Playing Santa: Mountain Apple President Leah Bernstein spent her week contacting local musicians who weren't responding to calls and letters from an outfit called SoundExchange. Why was SoundExchange, which collects royalties for music played over the Internet, so eager to reach the musicians? To give each of them a check for thousands of dollars.
Notes Bernstein, every musician she contacted said the same thing: "Oh, I wasn't calling them back because I was afraid I owed THEM money!"
Last Rum Cake: If you see Harry Matsuno, president of Safeguard Services, buying rum by the gallon at Costco, don't jump to the wrong conclusion.
Since he started keeping track a decade ago, Matsuno has baked and given away more than 5,000 rum cakes with glazed walnuts. He bakes year round, two cakes at a time, all his home oven will hold. But his production peaks over the holidays, when he gives cakes to friends, clients and employees.
He's currently baking 70 or 80 a week. If you're lucky enough to get one, it may be your last. Having sold his business and retired, Matsuno insists he's giving up baking: "I'll make some for friends, but I'm thinking of taking up golf."
Vegas Vagabond: Getting off a Hawaiian Air flight from Las Vegas was Jean-Marie Josselin, the pioneering chef whose Pacific Café empire stretched through the islands in the '90s. "You're back," I said. "Never left," he said.
Two weeks a month, Josselin presides over his award-winning Caesar's Place restaurant, 808, where he still serves up sesame-crusted mahimahi. But Josselin doesn't like Vegas. "It's either too hot or too cold," he says, so he keeps places on both Oahu and Kauai.
Will he ever cook in Hawaii again? Be patient. When the Coco Palms Resort is finished rebuilding on Kauai, expect Jean-Marie in the kitchen.

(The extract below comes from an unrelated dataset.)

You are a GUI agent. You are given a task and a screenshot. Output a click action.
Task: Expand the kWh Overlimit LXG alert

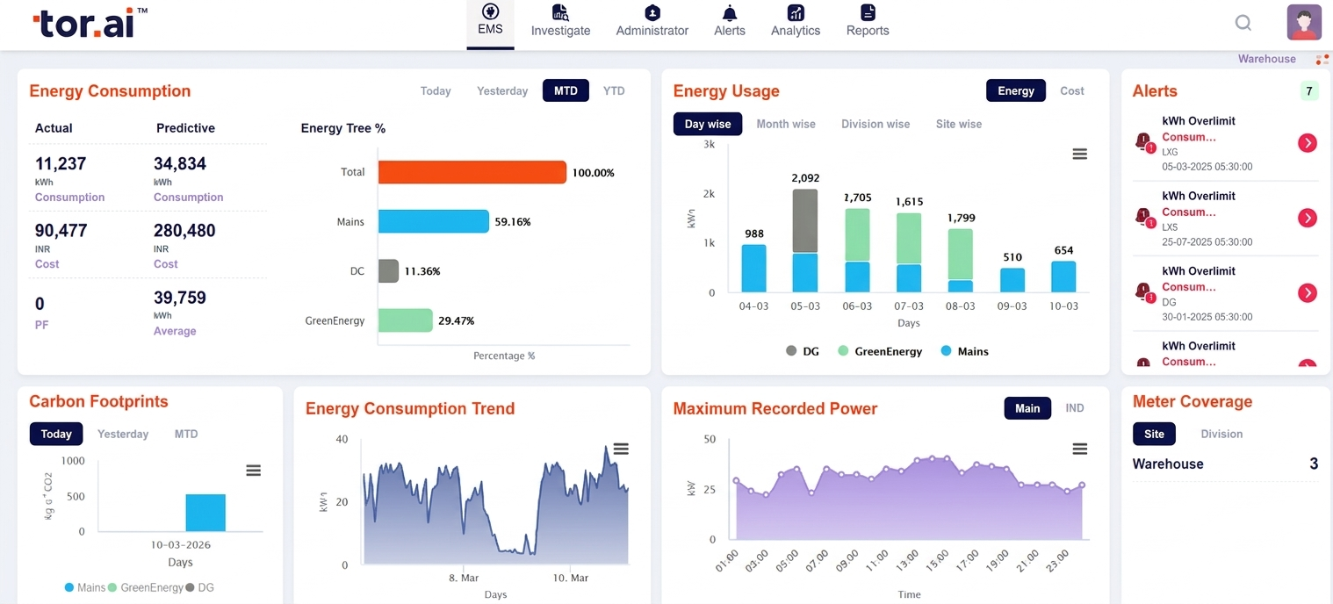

Ah, the Worldwide Allure of Hawaii: Home, a gay nightclub on Cockle Bay Wharf in Sydney, is advertising a New Year's Hawaii party, asking its clientele to wear board shorts and bikinis. That sort of makes sense because New Year is midsummer in Australia. The club promises kabana boys and "lualu" women. Am hoping that's an Aussie misspelling for luau. Otherwise, I'm not sure I want to know.